> _EXERCISE BRIEF_
The full listing, reproduced exactly, is what the response must contain.

········

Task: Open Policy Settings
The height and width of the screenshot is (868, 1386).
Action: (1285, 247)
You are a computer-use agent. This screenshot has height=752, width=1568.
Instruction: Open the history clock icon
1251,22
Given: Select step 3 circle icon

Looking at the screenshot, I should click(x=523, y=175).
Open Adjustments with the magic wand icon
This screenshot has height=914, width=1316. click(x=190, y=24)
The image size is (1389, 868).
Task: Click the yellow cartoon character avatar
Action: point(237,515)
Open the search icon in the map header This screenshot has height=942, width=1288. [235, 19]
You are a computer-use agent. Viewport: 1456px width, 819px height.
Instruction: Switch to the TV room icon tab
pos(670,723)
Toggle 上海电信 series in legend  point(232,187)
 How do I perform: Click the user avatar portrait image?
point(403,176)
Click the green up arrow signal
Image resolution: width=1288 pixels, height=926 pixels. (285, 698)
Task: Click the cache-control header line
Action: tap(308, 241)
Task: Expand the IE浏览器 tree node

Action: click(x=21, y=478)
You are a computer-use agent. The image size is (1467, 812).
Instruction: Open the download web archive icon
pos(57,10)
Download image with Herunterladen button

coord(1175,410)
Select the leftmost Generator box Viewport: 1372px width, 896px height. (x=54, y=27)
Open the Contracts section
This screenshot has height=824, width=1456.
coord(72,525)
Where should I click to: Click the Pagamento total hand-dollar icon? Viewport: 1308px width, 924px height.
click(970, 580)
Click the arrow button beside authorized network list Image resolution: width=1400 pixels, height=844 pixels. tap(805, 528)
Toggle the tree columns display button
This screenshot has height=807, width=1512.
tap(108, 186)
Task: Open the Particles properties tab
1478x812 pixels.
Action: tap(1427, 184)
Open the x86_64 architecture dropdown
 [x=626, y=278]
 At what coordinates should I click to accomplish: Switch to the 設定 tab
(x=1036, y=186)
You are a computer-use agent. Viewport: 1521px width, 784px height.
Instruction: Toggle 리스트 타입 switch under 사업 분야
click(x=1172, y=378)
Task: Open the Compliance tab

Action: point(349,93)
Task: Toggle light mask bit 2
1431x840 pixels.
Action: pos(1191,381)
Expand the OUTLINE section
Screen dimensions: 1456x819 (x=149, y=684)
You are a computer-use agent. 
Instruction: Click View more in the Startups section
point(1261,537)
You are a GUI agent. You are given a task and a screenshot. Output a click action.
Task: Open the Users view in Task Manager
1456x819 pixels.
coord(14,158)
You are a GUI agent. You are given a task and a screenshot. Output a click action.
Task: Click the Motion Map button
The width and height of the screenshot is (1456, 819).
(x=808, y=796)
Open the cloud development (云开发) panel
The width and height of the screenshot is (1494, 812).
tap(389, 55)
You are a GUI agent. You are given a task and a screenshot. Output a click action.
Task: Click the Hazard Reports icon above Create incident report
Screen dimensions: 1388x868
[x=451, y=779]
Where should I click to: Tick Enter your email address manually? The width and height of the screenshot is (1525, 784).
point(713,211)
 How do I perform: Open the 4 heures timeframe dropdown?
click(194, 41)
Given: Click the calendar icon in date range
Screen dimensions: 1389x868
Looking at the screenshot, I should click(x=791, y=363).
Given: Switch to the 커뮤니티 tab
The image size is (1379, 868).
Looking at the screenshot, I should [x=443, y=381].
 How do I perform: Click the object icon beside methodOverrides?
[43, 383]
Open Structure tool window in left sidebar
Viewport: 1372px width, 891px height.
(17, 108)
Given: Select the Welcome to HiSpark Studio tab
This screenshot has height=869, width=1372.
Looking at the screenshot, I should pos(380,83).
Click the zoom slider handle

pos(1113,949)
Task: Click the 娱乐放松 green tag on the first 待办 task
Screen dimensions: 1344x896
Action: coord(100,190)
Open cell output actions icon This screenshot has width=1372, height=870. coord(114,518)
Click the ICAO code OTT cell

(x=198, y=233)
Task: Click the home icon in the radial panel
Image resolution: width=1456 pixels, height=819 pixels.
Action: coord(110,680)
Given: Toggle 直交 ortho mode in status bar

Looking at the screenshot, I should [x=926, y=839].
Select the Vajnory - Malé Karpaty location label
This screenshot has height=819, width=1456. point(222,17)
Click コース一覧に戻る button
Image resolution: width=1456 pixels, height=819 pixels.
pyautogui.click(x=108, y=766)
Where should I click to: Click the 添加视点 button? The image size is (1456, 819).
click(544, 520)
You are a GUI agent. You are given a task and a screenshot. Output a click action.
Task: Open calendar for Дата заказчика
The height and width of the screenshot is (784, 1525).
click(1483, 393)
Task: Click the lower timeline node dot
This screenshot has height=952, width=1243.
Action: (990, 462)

········

> _PROBLEM SOLUTION_
Task: Open Policy Settings
The height and width of the screenshot is (868, 1386).
Action: (1285, 247)
You are a computer-use agent. This screenshot has height=752, width=1568.
Instruction: Open the history clock icon
1251,22
Given: Select step 3 circle icon

Looking at the screenshot, I should click(x=523, y=175).
Open Adjustments with the magic wand icon
This screenshot has height=914, width=1316. click(x=190, y=24)
The image size is (1389, 868).
Task: Click the yellow cartoon character avatar
Action: point(237,515)
Open the search icon in the map header This screenshot has height=942, width=1288. [235, 19]
You are a computer-use agent. Viewport: 1456px width, 819px height.
Instruction: Switch to the TV room icon tab
pos(670,723)
Toggle 上海电信 series in legend  point(232,187)
 How do I perform: Click the user avatar portrait image?
point(403,176)
Click the green up arrow signal
Image resolution: width=1288 pixels, height=926 pixels. (285, 698)
Task: Click the cache-control header line
Action: tap(308, 241)
Task: Expand the IE浏览器 tree node

Action: click(x=21, y=478)
You are a computer-use agent. The image size is (1467, 812).
Instruction: Open the download web archive icon
pos(57,10)
Download image with Herunterladen button

coord(1175,410)
Select the leftmost Generator box Viewport: 1372px width, 896px height. (x=54, y=27)
Open the Contracts section
This screenshot has height=824, width=1456.
coord(72,525)
Where should I click to: Click the Pagamento total hand-dollar icon? Viewport: 1308px width, 924px height.
click(970, 580)
Click the arrow button beside authorized network list Image resolution: width=1400 pixels, height=844 pixels. tap(805, 528)
Toggle the tree columns display button
This screenshot has height=807, width=1512.
tap(108, 186)
Task: Open the Particles properties tab
1478x812 pixels.
Action: tap(1427, 184)
Open the x86_64 architecture dropdown
 [x=626, y=278]
 At what coordinates should I click to accomplish: Switch to the 設定 tab
(x=1036, y=186)
You are a computer-use agent. Viewport: 1521px width, 784px height.
Instruction: Toggle 리스트 타입 switch under 사업 분야
click(x=1172, y=378)
Task: Open the Compliance tab

Action: point(349,93)
Task: Toggle light mask bit 2
1431x840 pixels.
Action: pos(1191,381)
Expand the OUTLINE section
Screen dimensions: 1456x819 (x=149, y=684)
You are a computer-use agent. 
Instruction: Click View more in the Startups section
point(1261,537)
You are a GUI agent. You are given a task and a screenshot. Output a click action.
Task: Open the Users view in Task Manager
1456x819 pixels.
coord(14,158)
You are a GUI agent. You are given a task and a screenshot. Output a click action.
Task: Click the Motion Map button
The width and height of the screenshot is (1456, 819).
(x=808, y=796)
Open the cloud development (云开发) panel
The width and height of the screenshot is (1494, 812).
tap(389, 55)
You are a GUI agent. You are given a task and a screenshot. Output a click action.
Task: Click the Hazard Reports icon above Create incident report
Screen dimensions: 1388x868
[x=451, y=779]
Where should I click to: Tick Enter your email address manually? The width and height of the screenshot is (1525, 784).
point(713,211)
 How do I perform: Open the 4 heures timeframe dropdown?
click(194, 41)
Given: Click the calendar icon in date range
Screen dimensions: 1389x868
Looking at the screenshot, I should click(x=791, y=363).
Given: Switch to the 커뮤니티 tab
The image size is (1379, 868).
Looking at the screenshot, I should [x=443, y=381].
 How do I perform: Click the object icon beside methodOverrides?
[43, 383]
Open Structure tool window in left sidebar
Viewport: 1372px width, 891px height.
(17, 108)
Given: Select the Welcome to HiSpark Studio tab
This screenshot has height=869, width=1372.
Looking at the screenshot, I should pos(380,83).
Click the zoom slider handle

pos(1113,949)
Task: Click the 娱乐放松 green tag on the first 待办 task
Screen dimensions: 1344x896
Action: coord(100,190)
Open cell output actions icon This screenshot has width=1372, height=870. coord(114,518)
Click the ICAO code OTT cell

(x=198, y=233)
Task: Click the home icon in the radial panel
Image resolution: width=1456 pixels, height=819 pixels.
Action: coord(110,680)
Given: Toggle 直交 ortho mode in status bar

Looking at the screenshot, I should [x=926, y=839].
Select the Vajnory - Malé Karpaty location label
This screenshot has height=819, width=1456. point(222,17)
Click コース一覧に戻る button
Image resolution: width=1456 pixels, height=819 pixels.
pyautogui.click(x=108, y=766)
Where should I click to: Click the 添加视点 button? The image size is (1456, 819).
click(544, 520)
You are a GUI agent. You are given a task and a screenshot. Output a click action.
Task: Open calendar for Дата заказчика
The height and width of the screenshot is (784, 1525).
click(1483, 393)
Task: Click the lower timeline node dot
This screenshot has height=952, width=1243.
Action: (990, 462)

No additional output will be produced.